Heterogeneity of type 2 innate lymphoid cells

• Published in: Nature reviews. Immunology Vol. 22; no. 11; pp. 701 - 712
• Main Authors: Spits, Hergen, Mjösberg, Jenny
• Format: Journal Article
• Language: English
• Published: London Nature Publishing Group UK 01.11.2022; Nature Publishing Group
• Subjects: 631/250/2504/2506; 692/308/575; Biomedical and Life Sciences; Biomedicine; Disease; Heterogeneity; Homeostasis; Immune response; Immunology; Inflammatory diseases; Leukocytes (eosinophilic); Lymphoid cells; Macrophages; Medical treatment; Medicin och hälsovetenskap; Phenotypes; Review; Review Article; Therapeutic applications
• ISSN: 1474-1733; 1474-1741; 1474-1741
• DOI: 10.1038/s41577-022-00704-5

More than a decade ago, type 2 innate lymphoid cells (ILC2s) were discovered to be members of a family of innate immune cells consisting of five subsets that form a first line of defence against infections before the recruitment of adaptive immune cells.
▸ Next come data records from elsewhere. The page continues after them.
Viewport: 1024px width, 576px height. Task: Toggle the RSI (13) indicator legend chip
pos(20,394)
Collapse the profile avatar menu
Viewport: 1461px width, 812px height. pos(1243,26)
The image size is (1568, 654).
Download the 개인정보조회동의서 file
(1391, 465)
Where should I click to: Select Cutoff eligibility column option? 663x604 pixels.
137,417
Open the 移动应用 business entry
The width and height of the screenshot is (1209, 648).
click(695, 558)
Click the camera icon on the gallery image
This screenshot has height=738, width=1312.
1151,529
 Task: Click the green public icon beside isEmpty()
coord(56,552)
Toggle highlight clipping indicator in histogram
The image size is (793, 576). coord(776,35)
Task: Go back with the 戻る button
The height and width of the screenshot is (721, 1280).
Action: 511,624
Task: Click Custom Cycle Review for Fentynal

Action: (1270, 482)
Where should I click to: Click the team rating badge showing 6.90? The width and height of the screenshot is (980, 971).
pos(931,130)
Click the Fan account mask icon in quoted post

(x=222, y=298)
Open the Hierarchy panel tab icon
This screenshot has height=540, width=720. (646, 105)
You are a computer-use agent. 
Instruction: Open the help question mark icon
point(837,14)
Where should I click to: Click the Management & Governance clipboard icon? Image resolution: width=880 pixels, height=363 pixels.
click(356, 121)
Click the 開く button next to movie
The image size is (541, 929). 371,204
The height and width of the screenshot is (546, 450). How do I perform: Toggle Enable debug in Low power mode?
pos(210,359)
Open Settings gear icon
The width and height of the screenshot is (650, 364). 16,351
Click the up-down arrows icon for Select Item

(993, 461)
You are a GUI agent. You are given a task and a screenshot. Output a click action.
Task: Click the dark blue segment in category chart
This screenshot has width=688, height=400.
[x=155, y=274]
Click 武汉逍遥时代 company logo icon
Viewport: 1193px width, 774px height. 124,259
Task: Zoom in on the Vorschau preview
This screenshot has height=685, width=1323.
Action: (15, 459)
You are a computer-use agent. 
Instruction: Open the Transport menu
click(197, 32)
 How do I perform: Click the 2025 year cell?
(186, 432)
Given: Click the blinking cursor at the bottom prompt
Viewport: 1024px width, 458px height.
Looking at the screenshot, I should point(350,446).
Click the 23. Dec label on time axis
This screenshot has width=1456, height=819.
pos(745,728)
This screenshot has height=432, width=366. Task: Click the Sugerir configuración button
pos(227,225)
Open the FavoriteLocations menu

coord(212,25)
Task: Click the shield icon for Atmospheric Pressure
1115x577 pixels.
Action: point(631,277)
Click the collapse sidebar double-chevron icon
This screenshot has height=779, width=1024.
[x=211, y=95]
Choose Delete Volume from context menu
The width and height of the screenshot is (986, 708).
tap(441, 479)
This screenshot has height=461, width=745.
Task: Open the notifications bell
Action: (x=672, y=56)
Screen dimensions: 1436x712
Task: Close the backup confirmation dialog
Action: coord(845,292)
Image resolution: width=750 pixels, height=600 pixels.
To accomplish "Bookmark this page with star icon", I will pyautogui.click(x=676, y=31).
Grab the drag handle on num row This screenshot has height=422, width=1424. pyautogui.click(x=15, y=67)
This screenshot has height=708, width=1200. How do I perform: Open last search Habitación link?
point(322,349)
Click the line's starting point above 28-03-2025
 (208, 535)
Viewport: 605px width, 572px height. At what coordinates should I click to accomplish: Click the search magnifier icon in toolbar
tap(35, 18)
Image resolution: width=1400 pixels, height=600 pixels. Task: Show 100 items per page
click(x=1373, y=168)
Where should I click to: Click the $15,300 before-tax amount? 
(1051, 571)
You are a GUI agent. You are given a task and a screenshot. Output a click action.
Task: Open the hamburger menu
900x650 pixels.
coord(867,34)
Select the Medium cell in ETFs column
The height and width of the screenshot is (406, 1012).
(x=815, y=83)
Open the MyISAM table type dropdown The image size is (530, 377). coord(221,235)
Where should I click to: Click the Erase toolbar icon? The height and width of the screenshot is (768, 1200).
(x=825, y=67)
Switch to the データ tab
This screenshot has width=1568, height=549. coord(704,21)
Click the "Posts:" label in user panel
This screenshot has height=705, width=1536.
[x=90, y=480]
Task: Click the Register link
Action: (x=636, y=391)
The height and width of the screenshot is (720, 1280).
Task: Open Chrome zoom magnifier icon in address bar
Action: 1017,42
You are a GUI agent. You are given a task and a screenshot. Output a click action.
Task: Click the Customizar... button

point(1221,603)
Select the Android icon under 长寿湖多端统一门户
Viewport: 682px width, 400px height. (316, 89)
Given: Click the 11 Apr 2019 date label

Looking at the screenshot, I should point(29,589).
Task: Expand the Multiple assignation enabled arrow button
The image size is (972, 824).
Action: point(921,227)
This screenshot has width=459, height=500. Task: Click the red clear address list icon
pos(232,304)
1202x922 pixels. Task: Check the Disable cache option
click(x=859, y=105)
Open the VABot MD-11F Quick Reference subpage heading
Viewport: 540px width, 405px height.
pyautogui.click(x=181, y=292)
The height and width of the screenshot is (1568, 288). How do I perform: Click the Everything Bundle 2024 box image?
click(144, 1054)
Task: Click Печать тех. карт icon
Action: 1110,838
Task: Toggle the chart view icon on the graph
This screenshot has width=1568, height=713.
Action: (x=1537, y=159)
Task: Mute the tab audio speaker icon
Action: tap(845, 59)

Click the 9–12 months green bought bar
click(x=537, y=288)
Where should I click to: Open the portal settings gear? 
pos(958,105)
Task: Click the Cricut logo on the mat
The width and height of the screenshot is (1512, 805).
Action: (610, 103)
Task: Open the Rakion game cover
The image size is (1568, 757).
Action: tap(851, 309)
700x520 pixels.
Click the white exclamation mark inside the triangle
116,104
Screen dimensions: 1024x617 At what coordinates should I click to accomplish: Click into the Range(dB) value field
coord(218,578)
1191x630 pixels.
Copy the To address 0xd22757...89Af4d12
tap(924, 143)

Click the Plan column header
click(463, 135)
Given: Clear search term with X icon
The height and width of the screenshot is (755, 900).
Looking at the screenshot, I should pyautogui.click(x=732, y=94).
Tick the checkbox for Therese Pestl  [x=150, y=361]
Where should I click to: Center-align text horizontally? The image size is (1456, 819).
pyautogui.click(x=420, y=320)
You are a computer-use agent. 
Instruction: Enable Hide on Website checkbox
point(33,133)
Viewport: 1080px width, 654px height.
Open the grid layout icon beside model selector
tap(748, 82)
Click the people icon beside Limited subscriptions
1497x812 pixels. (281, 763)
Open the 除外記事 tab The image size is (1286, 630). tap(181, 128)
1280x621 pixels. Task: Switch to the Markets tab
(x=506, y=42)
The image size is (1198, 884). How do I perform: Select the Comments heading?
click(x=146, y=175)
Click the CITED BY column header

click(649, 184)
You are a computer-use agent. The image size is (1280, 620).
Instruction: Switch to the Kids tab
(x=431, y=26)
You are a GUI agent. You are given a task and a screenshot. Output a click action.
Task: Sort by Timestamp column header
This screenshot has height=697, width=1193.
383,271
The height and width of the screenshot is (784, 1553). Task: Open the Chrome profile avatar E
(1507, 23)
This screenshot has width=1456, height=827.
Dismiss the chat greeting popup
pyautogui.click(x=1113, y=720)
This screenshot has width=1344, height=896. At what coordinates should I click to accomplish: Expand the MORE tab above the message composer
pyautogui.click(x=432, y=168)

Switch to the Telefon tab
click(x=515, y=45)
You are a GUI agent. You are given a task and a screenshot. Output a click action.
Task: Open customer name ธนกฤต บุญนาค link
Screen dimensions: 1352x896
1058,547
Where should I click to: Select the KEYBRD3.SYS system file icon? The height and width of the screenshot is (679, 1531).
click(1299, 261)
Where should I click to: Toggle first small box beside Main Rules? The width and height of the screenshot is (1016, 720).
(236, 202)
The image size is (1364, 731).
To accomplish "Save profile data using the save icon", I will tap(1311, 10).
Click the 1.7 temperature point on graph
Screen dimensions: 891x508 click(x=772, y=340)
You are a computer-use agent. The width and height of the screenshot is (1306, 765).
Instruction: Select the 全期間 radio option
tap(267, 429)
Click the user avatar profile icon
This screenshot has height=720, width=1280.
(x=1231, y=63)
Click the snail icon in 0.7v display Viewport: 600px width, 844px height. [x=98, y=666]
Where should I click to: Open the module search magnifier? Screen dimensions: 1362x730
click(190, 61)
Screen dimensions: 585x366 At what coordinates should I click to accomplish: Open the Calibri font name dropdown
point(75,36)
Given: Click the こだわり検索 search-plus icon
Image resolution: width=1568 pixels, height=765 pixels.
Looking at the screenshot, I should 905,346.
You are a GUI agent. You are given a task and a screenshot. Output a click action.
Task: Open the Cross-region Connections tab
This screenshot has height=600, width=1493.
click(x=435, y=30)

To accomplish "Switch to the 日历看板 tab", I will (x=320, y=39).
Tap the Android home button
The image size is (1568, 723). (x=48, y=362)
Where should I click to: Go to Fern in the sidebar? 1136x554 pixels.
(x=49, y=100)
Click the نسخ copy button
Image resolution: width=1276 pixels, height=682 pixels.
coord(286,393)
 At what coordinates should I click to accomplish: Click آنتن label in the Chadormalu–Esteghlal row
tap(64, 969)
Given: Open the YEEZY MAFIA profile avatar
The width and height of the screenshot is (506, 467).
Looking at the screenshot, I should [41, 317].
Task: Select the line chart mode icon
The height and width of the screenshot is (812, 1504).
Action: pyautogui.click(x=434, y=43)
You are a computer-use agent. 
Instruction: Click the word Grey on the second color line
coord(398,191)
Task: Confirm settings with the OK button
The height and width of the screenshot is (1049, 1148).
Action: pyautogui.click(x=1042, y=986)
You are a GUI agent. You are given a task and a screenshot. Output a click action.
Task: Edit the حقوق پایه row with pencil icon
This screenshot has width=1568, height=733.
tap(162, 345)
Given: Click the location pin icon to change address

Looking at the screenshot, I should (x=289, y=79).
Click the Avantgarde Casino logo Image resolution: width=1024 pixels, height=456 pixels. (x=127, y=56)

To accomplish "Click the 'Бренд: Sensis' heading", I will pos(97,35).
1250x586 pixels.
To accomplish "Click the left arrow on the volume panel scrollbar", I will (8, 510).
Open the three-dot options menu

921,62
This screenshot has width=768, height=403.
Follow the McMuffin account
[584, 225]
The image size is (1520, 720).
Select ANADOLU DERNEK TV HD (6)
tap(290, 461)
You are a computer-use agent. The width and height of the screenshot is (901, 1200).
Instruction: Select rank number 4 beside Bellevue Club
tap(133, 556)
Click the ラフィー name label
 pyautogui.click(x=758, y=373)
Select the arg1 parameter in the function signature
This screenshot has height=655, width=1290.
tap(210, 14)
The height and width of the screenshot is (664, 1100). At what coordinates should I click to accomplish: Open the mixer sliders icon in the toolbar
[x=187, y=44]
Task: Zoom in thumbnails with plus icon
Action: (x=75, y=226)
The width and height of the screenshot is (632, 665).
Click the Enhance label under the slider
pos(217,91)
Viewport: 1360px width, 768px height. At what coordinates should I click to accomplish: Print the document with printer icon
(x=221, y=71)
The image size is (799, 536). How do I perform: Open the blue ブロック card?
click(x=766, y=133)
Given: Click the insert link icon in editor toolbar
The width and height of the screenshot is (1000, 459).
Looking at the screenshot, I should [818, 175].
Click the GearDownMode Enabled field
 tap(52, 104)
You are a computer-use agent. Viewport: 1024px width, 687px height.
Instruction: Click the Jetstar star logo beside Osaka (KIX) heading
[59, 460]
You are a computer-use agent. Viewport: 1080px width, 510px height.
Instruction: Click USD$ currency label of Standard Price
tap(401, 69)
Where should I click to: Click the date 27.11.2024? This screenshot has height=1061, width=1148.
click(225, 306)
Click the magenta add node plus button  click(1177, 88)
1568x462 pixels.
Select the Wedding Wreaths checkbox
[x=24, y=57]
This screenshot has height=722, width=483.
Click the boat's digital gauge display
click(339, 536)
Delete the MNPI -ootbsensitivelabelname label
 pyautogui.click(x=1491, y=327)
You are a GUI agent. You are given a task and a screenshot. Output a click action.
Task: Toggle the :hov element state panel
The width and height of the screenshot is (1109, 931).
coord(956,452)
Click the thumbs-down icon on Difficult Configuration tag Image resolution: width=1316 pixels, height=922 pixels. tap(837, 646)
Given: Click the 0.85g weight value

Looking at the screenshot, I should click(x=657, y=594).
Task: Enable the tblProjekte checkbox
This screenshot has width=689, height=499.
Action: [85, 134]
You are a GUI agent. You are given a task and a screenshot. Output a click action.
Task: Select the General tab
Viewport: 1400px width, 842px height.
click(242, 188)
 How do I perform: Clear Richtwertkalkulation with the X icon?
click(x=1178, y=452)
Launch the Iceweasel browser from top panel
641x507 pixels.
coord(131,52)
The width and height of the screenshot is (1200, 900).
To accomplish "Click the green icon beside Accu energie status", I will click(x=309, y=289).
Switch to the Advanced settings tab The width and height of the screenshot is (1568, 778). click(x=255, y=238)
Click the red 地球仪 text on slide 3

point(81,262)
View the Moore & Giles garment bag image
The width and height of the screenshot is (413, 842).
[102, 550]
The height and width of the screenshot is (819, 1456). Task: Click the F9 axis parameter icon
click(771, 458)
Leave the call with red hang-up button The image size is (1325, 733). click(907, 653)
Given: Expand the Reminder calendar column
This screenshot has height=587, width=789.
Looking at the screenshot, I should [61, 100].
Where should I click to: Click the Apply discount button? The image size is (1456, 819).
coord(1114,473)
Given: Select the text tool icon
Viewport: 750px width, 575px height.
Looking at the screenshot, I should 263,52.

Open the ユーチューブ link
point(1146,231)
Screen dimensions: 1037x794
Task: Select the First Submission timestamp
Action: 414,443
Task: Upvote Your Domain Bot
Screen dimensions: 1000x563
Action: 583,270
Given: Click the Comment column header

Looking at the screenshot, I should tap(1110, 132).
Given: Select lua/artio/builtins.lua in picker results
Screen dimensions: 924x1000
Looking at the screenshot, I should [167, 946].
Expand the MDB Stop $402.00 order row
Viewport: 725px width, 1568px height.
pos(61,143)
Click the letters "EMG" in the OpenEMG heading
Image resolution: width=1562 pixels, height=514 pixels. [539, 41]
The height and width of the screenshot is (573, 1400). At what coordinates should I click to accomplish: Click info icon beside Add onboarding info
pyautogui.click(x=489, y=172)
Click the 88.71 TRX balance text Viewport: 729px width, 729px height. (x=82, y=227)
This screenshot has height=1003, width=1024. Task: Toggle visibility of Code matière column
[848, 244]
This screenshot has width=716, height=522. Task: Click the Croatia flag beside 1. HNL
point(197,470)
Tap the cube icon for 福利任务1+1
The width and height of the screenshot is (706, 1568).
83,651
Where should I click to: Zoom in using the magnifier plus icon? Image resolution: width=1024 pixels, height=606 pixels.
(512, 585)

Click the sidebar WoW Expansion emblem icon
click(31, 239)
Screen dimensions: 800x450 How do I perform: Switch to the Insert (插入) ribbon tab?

Initially, ILC2s were implicated in the early immune response to parasitic infections, but it is now clear that ILC2s are highly diverse and have crucial roles in the regulation of tissue homeostasis and repair. ILC2s can also regulate the functions of other type 2 immune cells, including T helper 2 cells, type 2 macrophages and eosinophils. Dysregulation of ILC2s contributes to type 2-mediated pathology in a wide variety of diseases, potentially making ILC2s attractive targets for therapeutic interventions. In this Review, we focus on the spectrum of ILC2 phenotypes that have been described across different tissues and disease states with an emphasis on human ILC2s. We discuss recent insights in ILC2 biology and suggest how this knowledge might be used for novel disease treatments and improved human health. Type 2 innate lymphoid cells (ILC2s) have diverse phenotypes across different tissues and disease states. Recent insights into ILC2 biology raise new possibilities for the improved treatment of cancer and of metabolic, infectious and chronic inflammatory diseases.